Letztens fragte ich meine lieben Twitter-Follower genau dies (@dushanwegner, 30.4.2022), und einige der Antworten lassen mich schmunzeln!

68-er

Anjy Lobelia Römelt ergänzt etwa so: [Meine Kindheit ist dran schuld, dass ich bin, wie ich bin, weil] »… meine Eltern 68er waren.« (@RoemeltA, 1.5.2022)

Ich weiß nicht, ob es positiv oder problematisch gemeint ist. Womöglich beides. Ich selbst verbinde ja mit dem Mythos »68-er« zwei augenscheinlich widersprüchliche Eigenschaften. Da wäre etwa das Hinterfragen verknöcherter Strukturen und eine neue Hinwendung zur Emotion – zumindest theoretisch. Praktisch ging die Hinwendung zur Emotion allerdings mit maximalem Populismus und übersteigerter Lust an der Macht einher – bei vollständiger Abwesenheit von Gewissensbissen bezüglich der realen Folgen derart »emotionaler« Politik.

»Das Private ist politisch« sagten die 68-er. Doch realiter ist das Privatleben oft genug Chaos, und die Politik dann eben auch.

Nun, ich hoffe, dass Frau Römelt meint, dass sie sich noch immer wie ein Hippie-Blumenkind fühlt. Etwas mehr »Blumen im Herzen«, ganz im Hippie-Stil, wäre gerade in diesen Zeiten zu wünschen.

Keine Social Media, aber Grenzen

»Froggie« führt den Satz so aus: [Meine Kindheit ist dran schuld, dass ich bin, wie ich bin, weil] »… ich nicht durch den Fernseher, Social Media oder völlig indoktrinierende Lehrer/Professoren erzogen wurde, sondern durch liebevolle Eltern, die mir Grenzen gesetzt, aber immer meinen eigenen Kopf und meine eigenen Gedanken gelassen haben.« (@bvb_krzroyal, 30.4.2022)

Ich freue mich, dass viele Antworten auf meine Ergänzungs-Frage positiv ausfielen. Viele von Ihnen scheinen nicht nur zufrieden damit zu sein, wer und was sie sind, und Sie sind oft dankbar für gewisse Grenzen und vermeintliche Entsagungen. Es ist längst wissenschaftlich belegt, dass Soziale Medien ins Gehirn eingreifen (siehe etwa neurogrow.com, 21.9.2020 und viele andere).
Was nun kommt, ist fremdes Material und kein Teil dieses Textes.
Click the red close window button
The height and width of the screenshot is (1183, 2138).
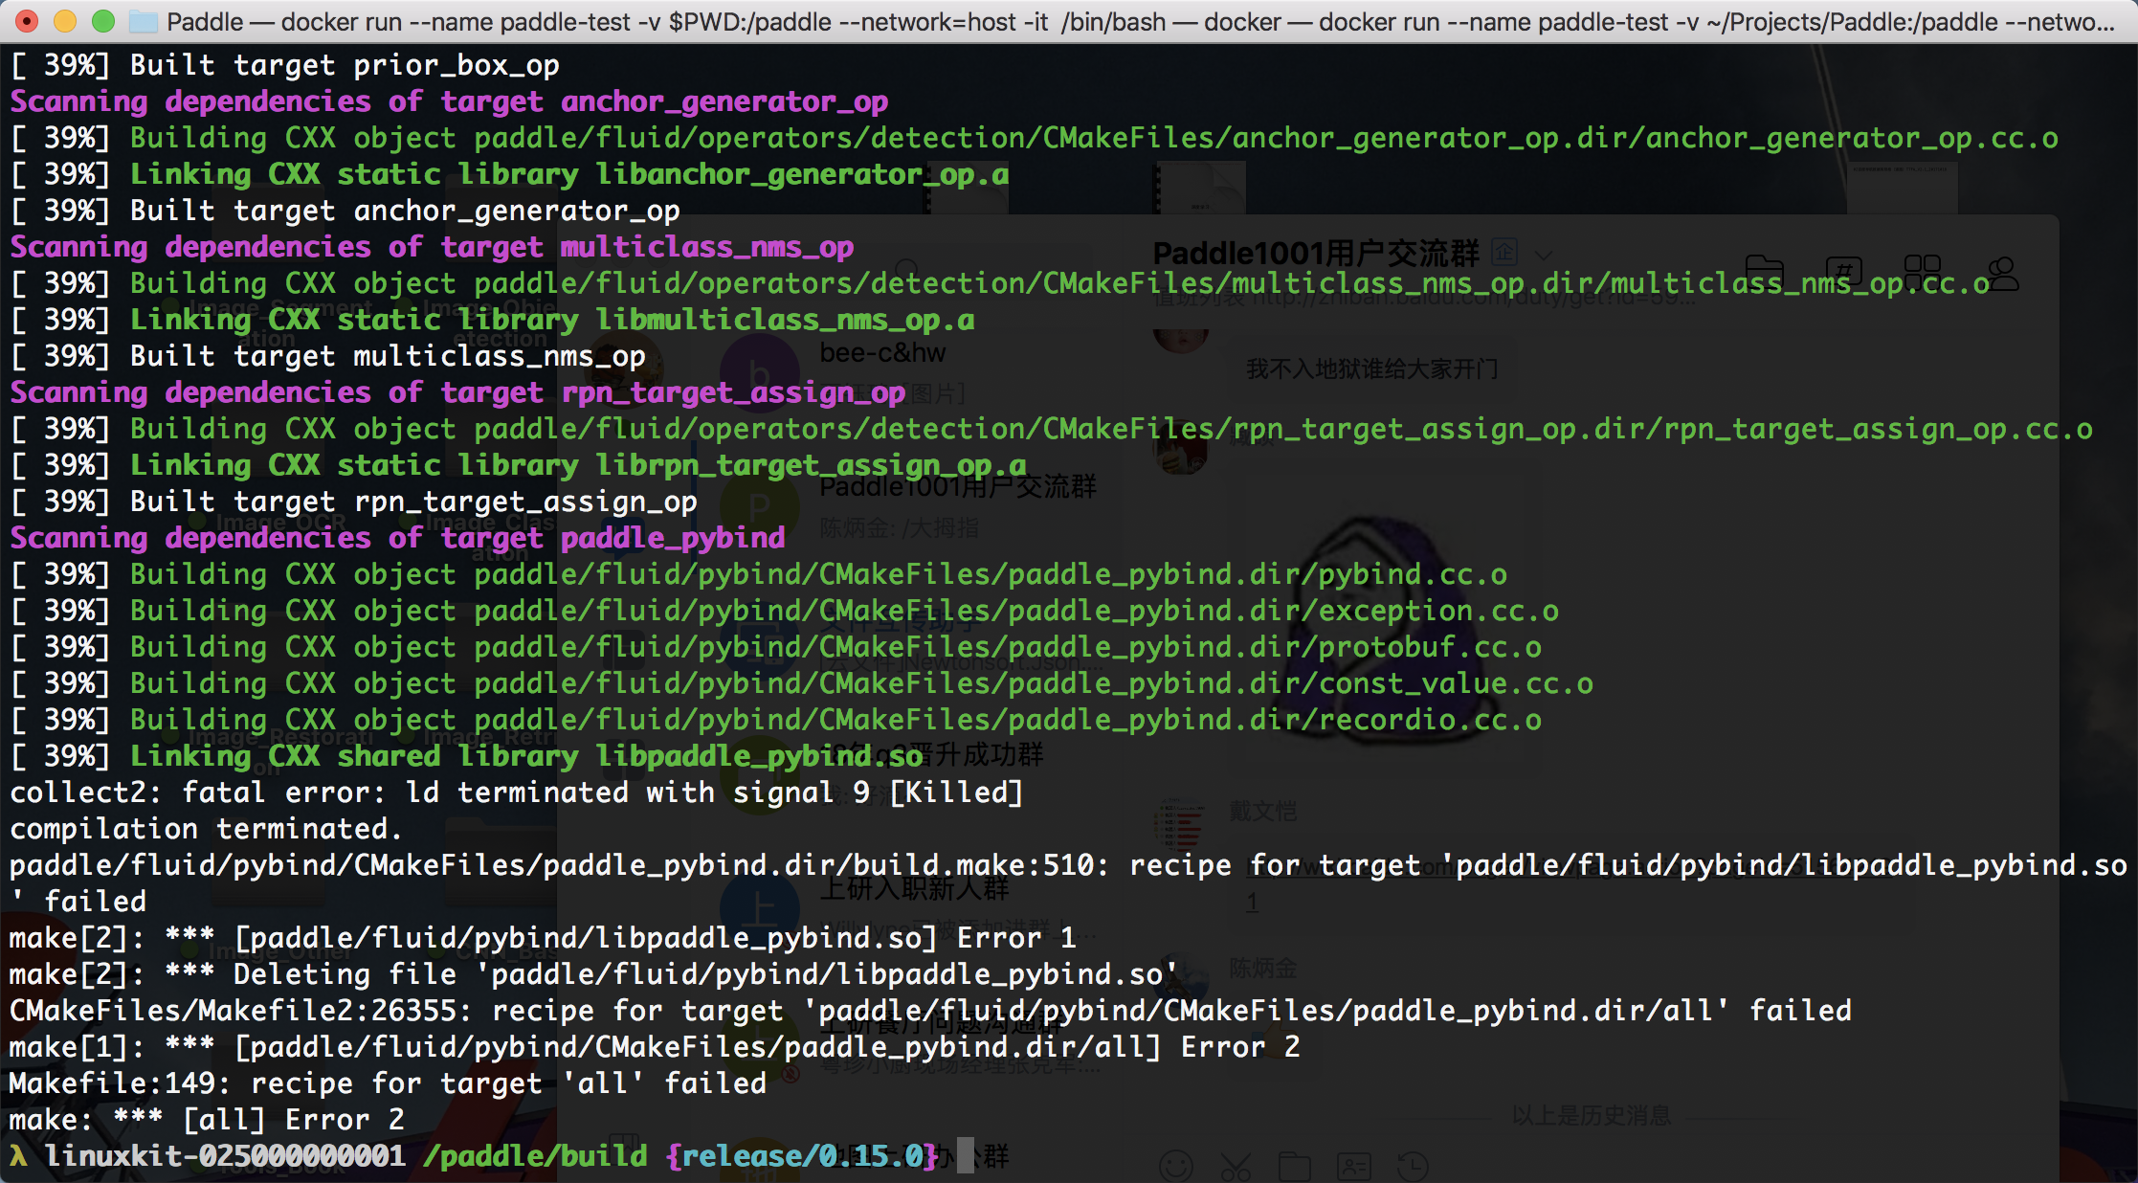click(27, 21)
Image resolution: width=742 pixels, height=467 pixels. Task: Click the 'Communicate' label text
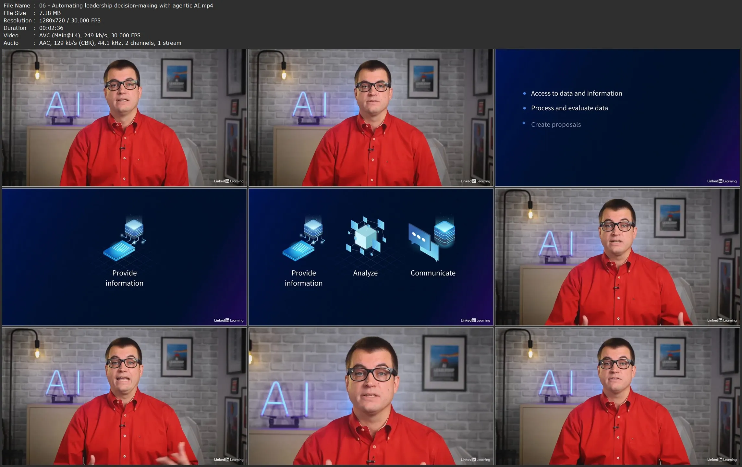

Wir ahnen heute leider, wie einige Vertreter künftiger Generationen »drauf sein werden«, wenn wir Politiker wie die jüngste Bundestagsabgeordnete Emilia Fester und ihre Äußerungen anschauen. Man plappert die üblichen links-autoritären Propaganda-Stanzen des Tages nach, und gleichzeitig macht man sich in lustig-dekandeten Tanz-Einlagen über Demokratie lustig, vulgär seinen elitären Status feiernd (@emiliafester, 27.5.2022; Song-Text: »Handshakes in the Hamptons, getting drunk in the mansions«). Es ist kaum anders zu erklären, als dass das Aufwachsen mit Social Media einige Gehirne oder zumindest die Denkweise grundlegend verändert. Einen »eigenen Kopf« und »eigene Gedanken« sehe ich in solchen Fällen wenig.

Ellenbogen und Knie

Quentin Quencher ergänzt so: [Meine Kindheit ist dran schuld, dass ich bin, wie ich bin, weil] »… es fast keine Tage gab, an dem ich nicht ein Pflaster wegen irgendwelcher Verletzungen trug (Ellenbogen und Knie, vor allem). Und meine Mutter keine große Sache daraus machte.« (@QQuencher, 30.4.2022)

Wenn meine Kinder heute so viele Spiel-Wunden und Verletzungen hätten, wie es für uns früher ganz normal war, würde ich von den Nachbarn schräg angeguckt und von den Lehrern zum klärenden Gespräch vorgeladen werden. Ich erfreute mich alle paar Monate an einer verstauchten Hand, ebenso aufgekratzte Knie wie Quentin Quencher. Diverse Narben vom Spielen, teils im Gesicht.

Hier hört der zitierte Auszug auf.